Dawno już Pana nie czytałem ale jak wezmę nową notkę to chyba zawsze znajdę coś ciekawego. A co takiego ciekawego jest w tej notce? Zacznijmy od miasta Bernburg na rzece Saale. Okazuje się, że to miasto w którym w kopalniach (chyba to kopalnie soli były) ukryto materiały do wiekopomnego wydawnictwa zostało "wyzwolone" z rąk niemieckiego nazizmu 16 i 17 kwietnia 1945 roku po potężnych bombardowaniach przez wojska amerykańskie. Widać było to miasto strategicznie frontowe. Jak więc to Rosjanie mogli wyrazić zgodę na kontynuowanie badań skoro dokumenty źródłowe znalazły się w rekach Amerykanów? A okazuje się że: "od 1 do 5 lipca 1945 r.

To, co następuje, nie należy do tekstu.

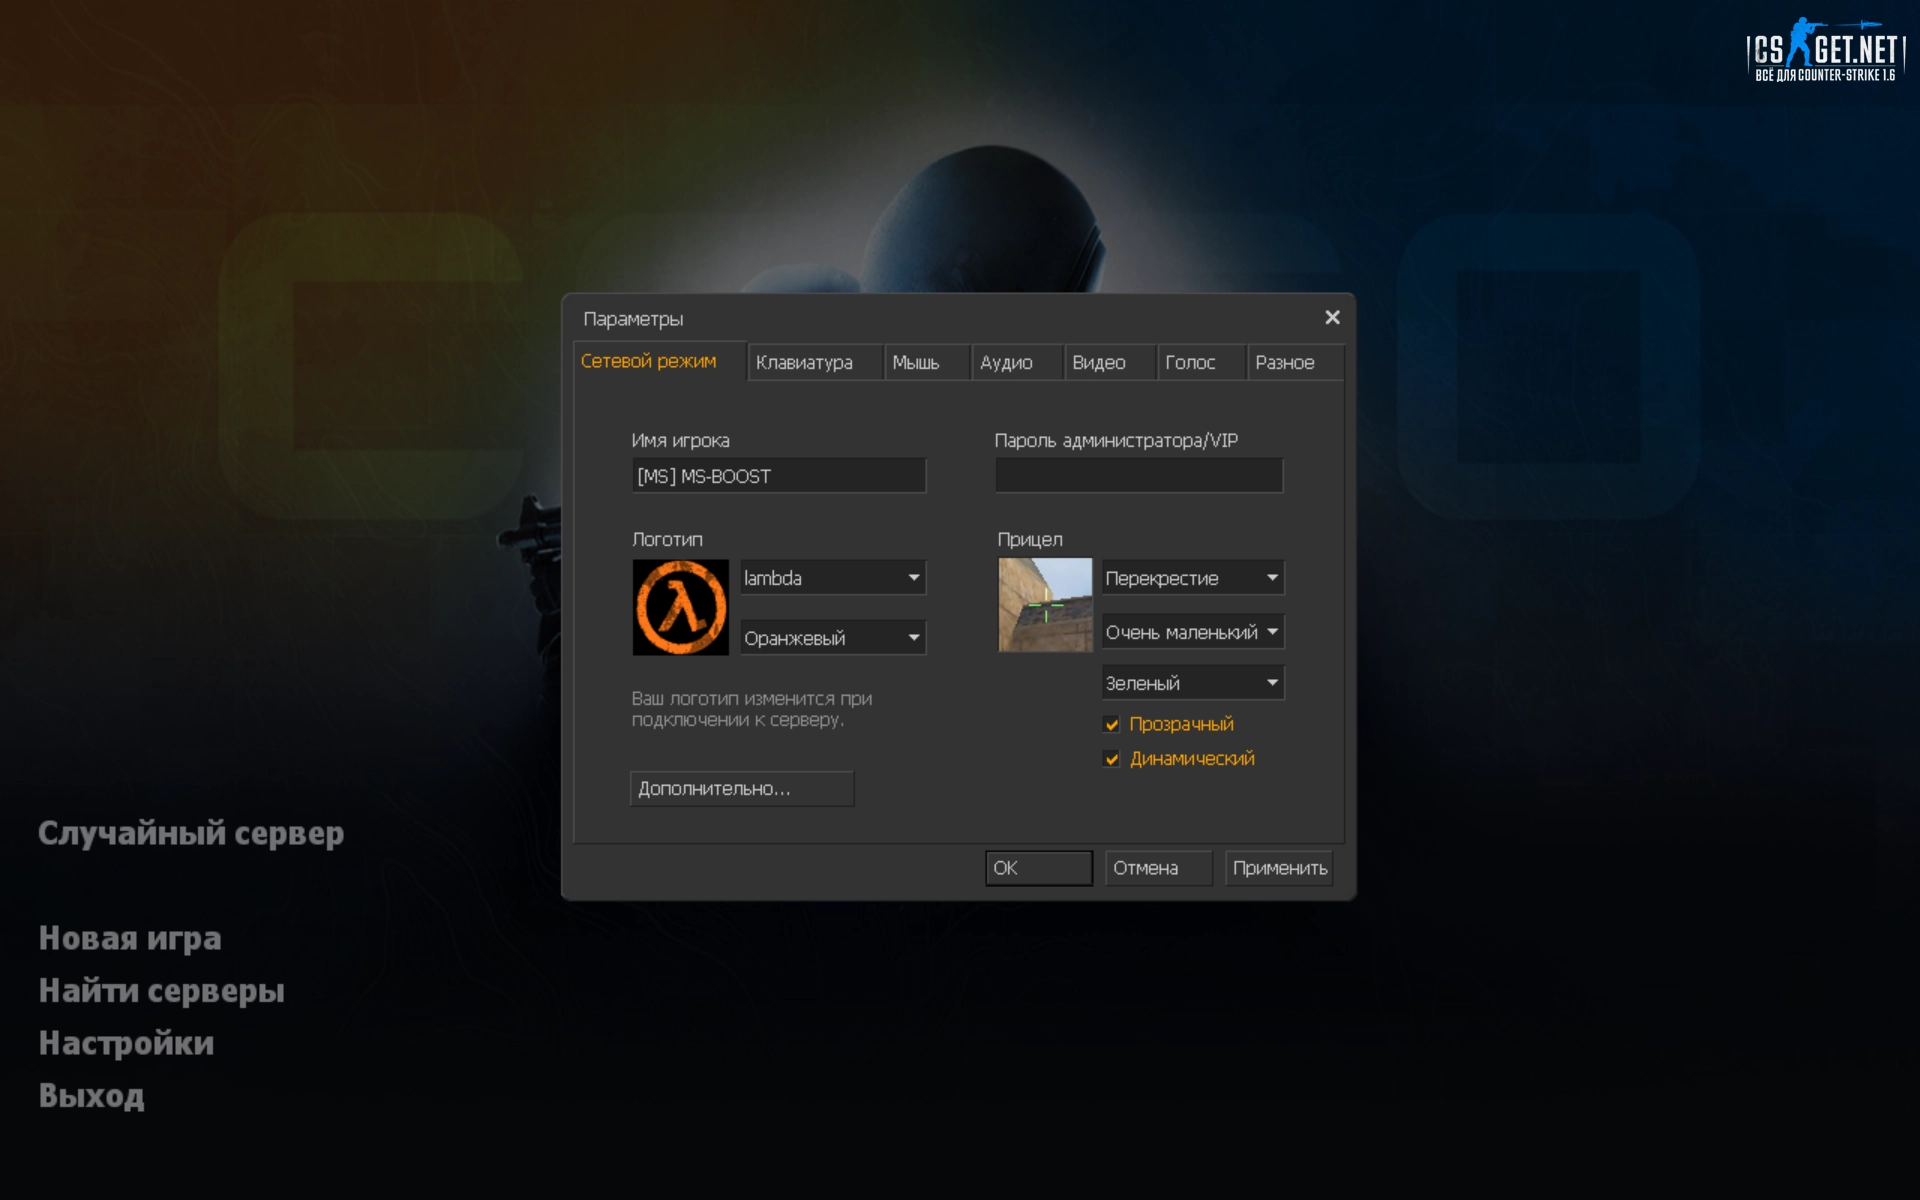This screenshot has height=1200, width=1920.
Task: Switch to the Видео tab
Action: [1099, 362]
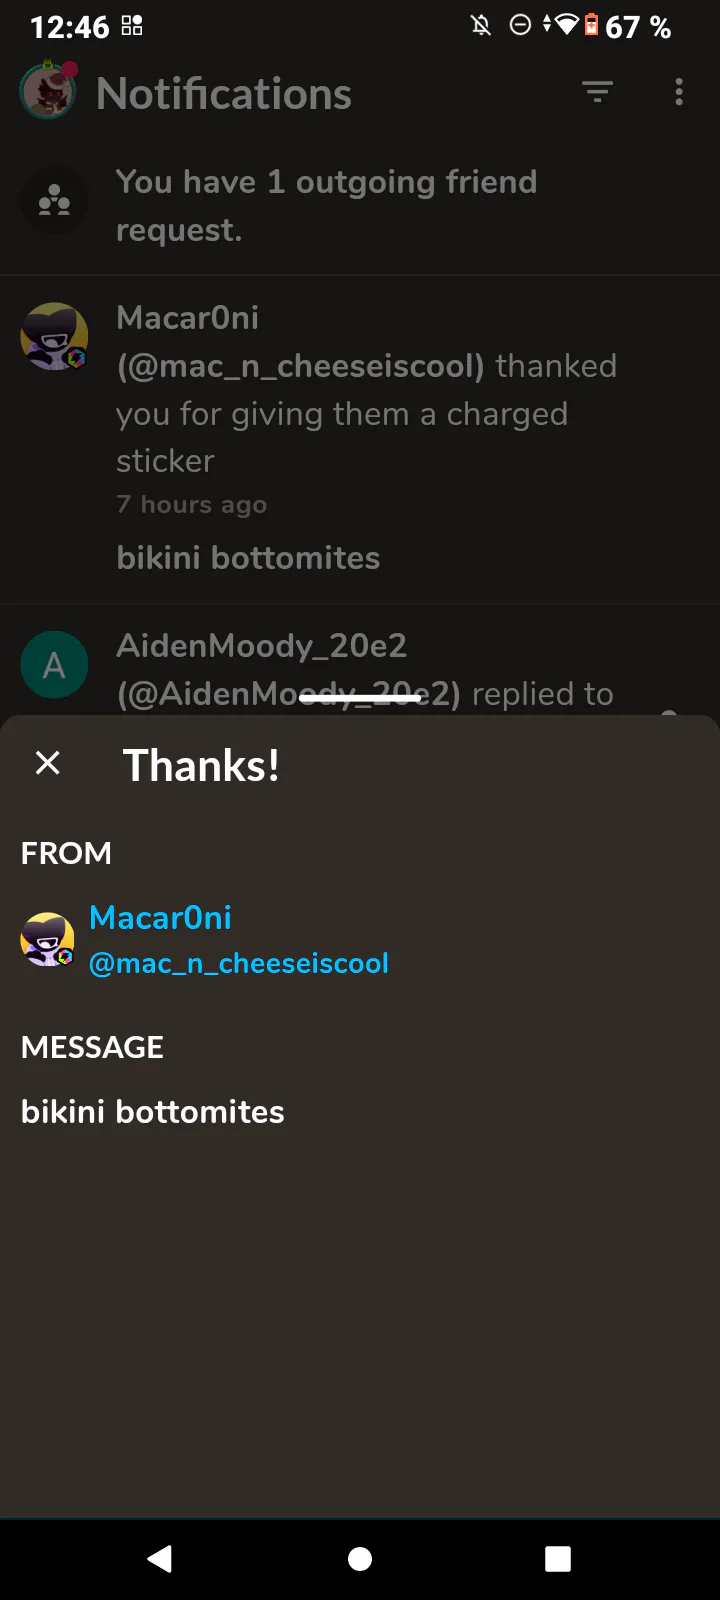The image size is (720, 1600).
Task: Open the filter notifications icon
Action: (597, 92)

Armia Czerwona zastąpiła armię amerykańską i Bernburg został miastem garnizonowym Grupy Wojsk Radzieckich w Niemczech i tak pozostało aż do wycofania wojsk w dniu 22 listopada 1990 roku." A więc Amerykanie oddali dokumentu wraz z Benburgiem, i kopalnią soli Rosjanom. (Nie wiedzieli o nich, zrobili to specjalnie - same zagadki?) A więc Rosjanie mieli materiały źródłowe.

Drugim ciekawym wątkiem notki jest historia Berlińsko-Branderburskiej Akademii Nauk, zacytuję:

Pierwotna jej nazwa brzmiała: Kurfürstlich Brandenburgische Societät der Wissenschaften ("Elektorskie Brandenburskie Towarzystwo Naukowe"), następnie Królewskie Pruskie Towarzystwo Naukowe i Królewska Akademia Nauk.

"Po II wojnie światowej radziecka wojskowa administracja na terenie Niemiec przemianowała 1 lipca 1946 akademię na Niemiecką Akademię Nauk (Deutsche Akademie der Wissenschaften).

W 1972 nazwa została zmieniona na Akademię Nauk Niemieckiej Republiki Demokratycznej (Akademie der Wissenschaften der DDR).

Po zjednoczeniu Niemiec akademia ta została rozwiązana; w jej miejsce założono, w myśl układu podpisanego w 1992 między landami: Berlinem i Brandenburgią, Berlińsko-Brandenburską Akademię Nauk (niem. Berlin-Brandenburgische Akademie der Wissenschaften, BBAW)." 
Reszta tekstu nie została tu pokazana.